• [SUPPLIED TEXT]
######
Write your answers in the comments section below

  • Eric0221-YYCA
    5/16/2016 - 08:23 p.m.

    The baby starfishes had been coming back to the ocean in which scientists had been looking for any of the starfishes that had been dying from a disease that had been wiping out the whole populations of the starfishes. The scientists had been able to hypothesize about the starfish coming back to the shores is that they would be able to study more about the starfishes after a disease had wiped them out. The starfishes were then wiped out by a certain disease that had wiped out the entire species of starfish but the baby starfishes had managed to survive the disease. Scientists had been able to study more of the starfishes after they had came back from the disease that had wiped out most of the species of starfish from the ocean.
    Critical Thinking Question: Why don't we know what was killing the starfish?
    Answer: I know that we don't know what was killing the starfish because they didn't study the bacteria that was killing off the species of starfish.

  • samanthas-1-ste
    5/17/2016 - 11:19 a.m.

    We know that a virus was killing the starfish, but we dont know how it got there. Scientists are coming up with certain theories, but the truth is still unclear.

  • TehyaWhite-Ste
    5/17/2016 - 07:42 p.m.

    They don't know what it was exactly because they have no clear environmental clue and other things such and competition could also be killing them since they are so little.

  • ShawnaWeiser-Ste
    5/23/2016 - 01:26 p.m.

    Starfish are so cute. Every time I think of starfish, I think of Patrick from Spongebob and I couldn't imagine not having him in the show.

  • Steve0620-yyca
    6/09/2016 - 05:54 p.m.

    I think that it is hopeful that the starfish population is growing. A virus started to kill the starfish and have many negative effects on them. They were losing limbs, turning into pile of bones, and disintegrating. Scientists are trying to find out the cause of the disease. It has been going on for two year. It makes survival difficult for the creatures. I hope that the creatures will keep on fighting to survive and grow.
    I think that we don't know what was killing the starfish because there is no clue. The virus could have spread through many different ways in different temperatures. The scientists are still researching and trying to figure out the cause.

  • TaylorSeifert-Ste
    7/31/2016 - 12:03 a.m.

    We don't know what was killing the starfish because scientist were not able to determine how the disease spread or where it came from. They do believe that it was a disease, not an effect of environmental abnormalities, but what disease was never discovered. While the starfish population has increased, the creatures still face difficulties to survive due to disease, competition, and other environmental factors.

  • jadenj-pav
    9/22/2016 - 10:01 a.m.

    This is such good news!I am so glad baby starfish are coming back because bio diversity in aquatic life is very important in marine biology. Even though we don't know what was killing them now we can spend more time finding out what did.
######
(Stored data entries)
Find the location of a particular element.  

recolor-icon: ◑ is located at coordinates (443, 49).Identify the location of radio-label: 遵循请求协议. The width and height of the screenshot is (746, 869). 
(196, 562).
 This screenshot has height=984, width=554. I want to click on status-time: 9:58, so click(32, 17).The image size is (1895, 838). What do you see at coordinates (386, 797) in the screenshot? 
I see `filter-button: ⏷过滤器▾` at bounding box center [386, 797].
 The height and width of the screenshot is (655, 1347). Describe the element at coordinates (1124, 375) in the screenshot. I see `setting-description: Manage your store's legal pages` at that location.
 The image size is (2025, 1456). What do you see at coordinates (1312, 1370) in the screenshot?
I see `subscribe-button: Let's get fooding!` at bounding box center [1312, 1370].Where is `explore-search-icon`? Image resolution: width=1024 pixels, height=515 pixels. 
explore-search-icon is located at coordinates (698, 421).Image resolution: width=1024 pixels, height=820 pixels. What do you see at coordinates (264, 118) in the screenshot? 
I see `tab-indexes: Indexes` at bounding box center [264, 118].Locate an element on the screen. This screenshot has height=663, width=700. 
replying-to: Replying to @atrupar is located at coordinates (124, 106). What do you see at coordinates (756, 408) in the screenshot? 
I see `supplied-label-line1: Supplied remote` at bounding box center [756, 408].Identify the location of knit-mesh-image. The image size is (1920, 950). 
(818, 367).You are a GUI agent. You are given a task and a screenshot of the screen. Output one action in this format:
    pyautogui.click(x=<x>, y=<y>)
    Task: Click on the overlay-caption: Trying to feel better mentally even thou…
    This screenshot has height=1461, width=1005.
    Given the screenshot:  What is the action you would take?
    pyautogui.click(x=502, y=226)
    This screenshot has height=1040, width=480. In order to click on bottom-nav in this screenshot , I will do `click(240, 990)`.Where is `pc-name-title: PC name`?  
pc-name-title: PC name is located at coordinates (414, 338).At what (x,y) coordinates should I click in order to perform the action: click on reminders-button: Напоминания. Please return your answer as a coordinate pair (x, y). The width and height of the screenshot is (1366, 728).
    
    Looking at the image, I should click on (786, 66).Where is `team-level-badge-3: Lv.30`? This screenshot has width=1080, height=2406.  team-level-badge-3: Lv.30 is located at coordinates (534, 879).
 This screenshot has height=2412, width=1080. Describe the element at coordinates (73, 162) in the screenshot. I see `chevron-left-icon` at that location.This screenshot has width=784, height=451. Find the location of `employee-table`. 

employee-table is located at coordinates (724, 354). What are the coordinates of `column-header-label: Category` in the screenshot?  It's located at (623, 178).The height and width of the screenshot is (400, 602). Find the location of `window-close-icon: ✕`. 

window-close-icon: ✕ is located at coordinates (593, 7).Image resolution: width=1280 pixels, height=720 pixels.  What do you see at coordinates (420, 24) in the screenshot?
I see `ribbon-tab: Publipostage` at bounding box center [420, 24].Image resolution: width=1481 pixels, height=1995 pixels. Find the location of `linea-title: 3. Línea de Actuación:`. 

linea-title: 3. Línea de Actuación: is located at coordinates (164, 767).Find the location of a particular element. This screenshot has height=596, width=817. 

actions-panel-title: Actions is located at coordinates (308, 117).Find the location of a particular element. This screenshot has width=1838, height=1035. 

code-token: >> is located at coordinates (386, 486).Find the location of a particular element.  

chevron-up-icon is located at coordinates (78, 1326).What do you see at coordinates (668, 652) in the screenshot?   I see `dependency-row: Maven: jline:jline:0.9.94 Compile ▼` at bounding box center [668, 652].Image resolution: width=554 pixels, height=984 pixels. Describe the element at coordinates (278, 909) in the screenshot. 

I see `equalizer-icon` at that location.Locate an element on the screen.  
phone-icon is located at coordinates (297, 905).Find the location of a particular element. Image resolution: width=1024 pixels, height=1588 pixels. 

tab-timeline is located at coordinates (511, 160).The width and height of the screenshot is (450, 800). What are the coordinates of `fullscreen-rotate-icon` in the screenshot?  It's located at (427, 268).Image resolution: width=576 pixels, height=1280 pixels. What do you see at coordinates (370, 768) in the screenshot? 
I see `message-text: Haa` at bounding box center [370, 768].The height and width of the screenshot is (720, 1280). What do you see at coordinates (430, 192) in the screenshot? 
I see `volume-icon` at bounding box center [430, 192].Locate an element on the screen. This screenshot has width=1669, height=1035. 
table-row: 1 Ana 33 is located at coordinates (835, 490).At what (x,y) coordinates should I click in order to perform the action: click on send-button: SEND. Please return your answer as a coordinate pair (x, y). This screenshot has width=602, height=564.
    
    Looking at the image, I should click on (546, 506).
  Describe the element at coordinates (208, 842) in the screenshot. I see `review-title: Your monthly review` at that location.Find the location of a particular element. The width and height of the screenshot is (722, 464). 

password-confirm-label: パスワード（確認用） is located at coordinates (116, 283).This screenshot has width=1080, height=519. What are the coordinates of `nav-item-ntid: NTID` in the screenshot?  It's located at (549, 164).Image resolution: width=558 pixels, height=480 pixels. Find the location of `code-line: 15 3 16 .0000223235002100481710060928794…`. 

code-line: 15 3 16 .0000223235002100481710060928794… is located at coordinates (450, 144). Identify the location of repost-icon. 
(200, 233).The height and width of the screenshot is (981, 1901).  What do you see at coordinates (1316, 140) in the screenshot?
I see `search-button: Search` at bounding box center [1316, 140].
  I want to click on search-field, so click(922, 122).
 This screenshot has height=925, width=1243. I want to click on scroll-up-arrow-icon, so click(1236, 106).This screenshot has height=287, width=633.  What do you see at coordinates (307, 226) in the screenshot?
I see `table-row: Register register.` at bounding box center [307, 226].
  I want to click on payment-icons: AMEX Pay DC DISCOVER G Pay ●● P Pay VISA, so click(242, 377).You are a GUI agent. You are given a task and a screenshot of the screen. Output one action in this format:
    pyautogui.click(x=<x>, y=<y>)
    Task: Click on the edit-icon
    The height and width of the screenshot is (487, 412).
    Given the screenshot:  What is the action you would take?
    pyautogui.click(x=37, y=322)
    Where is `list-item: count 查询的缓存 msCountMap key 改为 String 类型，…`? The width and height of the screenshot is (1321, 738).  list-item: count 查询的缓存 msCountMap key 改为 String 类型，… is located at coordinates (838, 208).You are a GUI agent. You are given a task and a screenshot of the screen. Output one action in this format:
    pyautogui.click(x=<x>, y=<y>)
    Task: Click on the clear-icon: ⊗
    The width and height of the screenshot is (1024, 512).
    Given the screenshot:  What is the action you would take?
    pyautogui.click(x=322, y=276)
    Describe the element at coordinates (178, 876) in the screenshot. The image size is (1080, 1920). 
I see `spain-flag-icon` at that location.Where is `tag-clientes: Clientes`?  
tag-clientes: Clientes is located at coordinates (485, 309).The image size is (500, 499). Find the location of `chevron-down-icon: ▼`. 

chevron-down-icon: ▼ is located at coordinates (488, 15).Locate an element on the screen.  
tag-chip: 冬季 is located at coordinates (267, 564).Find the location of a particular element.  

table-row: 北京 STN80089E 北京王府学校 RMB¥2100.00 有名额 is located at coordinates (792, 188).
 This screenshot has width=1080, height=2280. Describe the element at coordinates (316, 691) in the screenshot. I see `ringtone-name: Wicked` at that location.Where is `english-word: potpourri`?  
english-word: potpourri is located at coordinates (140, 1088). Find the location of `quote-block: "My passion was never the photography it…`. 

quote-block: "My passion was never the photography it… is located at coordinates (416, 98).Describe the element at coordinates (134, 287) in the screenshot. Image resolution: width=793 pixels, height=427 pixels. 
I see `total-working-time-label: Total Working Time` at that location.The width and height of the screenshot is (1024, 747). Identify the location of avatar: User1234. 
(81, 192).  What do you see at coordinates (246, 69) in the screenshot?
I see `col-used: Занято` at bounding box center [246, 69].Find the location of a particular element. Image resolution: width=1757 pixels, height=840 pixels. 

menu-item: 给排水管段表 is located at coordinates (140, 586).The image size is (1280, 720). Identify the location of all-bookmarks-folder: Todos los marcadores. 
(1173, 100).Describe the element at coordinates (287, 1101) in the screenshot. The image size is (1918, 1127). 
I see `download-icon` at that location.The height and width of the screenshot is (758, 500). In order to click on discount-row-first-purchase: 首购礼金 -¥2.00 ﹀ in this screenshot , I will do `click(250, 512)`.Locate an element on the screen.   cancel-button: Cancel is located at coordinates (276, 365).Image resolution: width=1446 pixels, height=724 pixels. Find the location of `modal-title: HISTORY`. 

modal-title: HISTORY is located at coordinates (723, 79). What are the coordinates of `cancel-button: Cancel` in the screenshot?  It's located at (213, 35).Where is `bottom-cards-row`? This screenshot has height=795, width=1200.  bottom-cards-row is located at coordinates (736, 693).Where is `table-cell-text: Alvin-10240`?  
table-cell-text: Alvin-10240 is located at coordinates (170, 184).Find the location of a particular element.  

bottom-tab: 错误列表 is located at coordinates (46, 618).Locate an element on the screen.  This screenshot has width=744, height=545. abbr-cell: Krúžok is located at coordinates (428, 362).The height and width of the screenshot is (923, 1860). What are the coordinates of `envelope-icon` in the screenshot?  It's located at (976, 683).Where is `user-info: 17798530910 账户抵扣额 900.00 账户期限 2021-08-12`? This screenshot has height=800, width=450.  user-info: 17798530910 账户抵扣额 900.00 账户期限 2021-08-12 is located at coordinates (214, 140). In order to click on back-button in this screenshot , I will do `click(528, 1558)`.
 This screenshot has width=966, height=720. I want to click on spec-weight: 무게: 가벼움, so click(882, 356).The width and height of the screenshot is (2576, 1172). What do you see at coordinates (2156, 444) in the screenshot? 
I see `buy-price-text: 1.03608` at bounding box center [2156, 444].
######
• [ACTION ITEM A]
Give the username of every commenter in the starfish comments, in the order the comments appear.
• [ACTION ITEM B]
Reproduce the passage from the starfish comments word for word, starting with "We know that" and going on through "are so little.".

• [YOUR SOLUTION A]
Eric0221-YYCA, samanthas-1-ste, TehyaWhite-Ste, ShawnaWeiser-Ste, Steve0620-yyca, TaylorSeifert-Ste, jadenj-pav

• [YOUR SOLUTION B]
We know that a virus was killing the starfish, but we dont know how it got there. Scientists are coming up with certain theories, but the truth is still unclear.

  • TehyaWhite-Ste
    5/17/2016 - 07:42 p.m.

    They don't know what it was exactly because they have no clear environmental clue and other things such and competition could also be killing them since they are so little.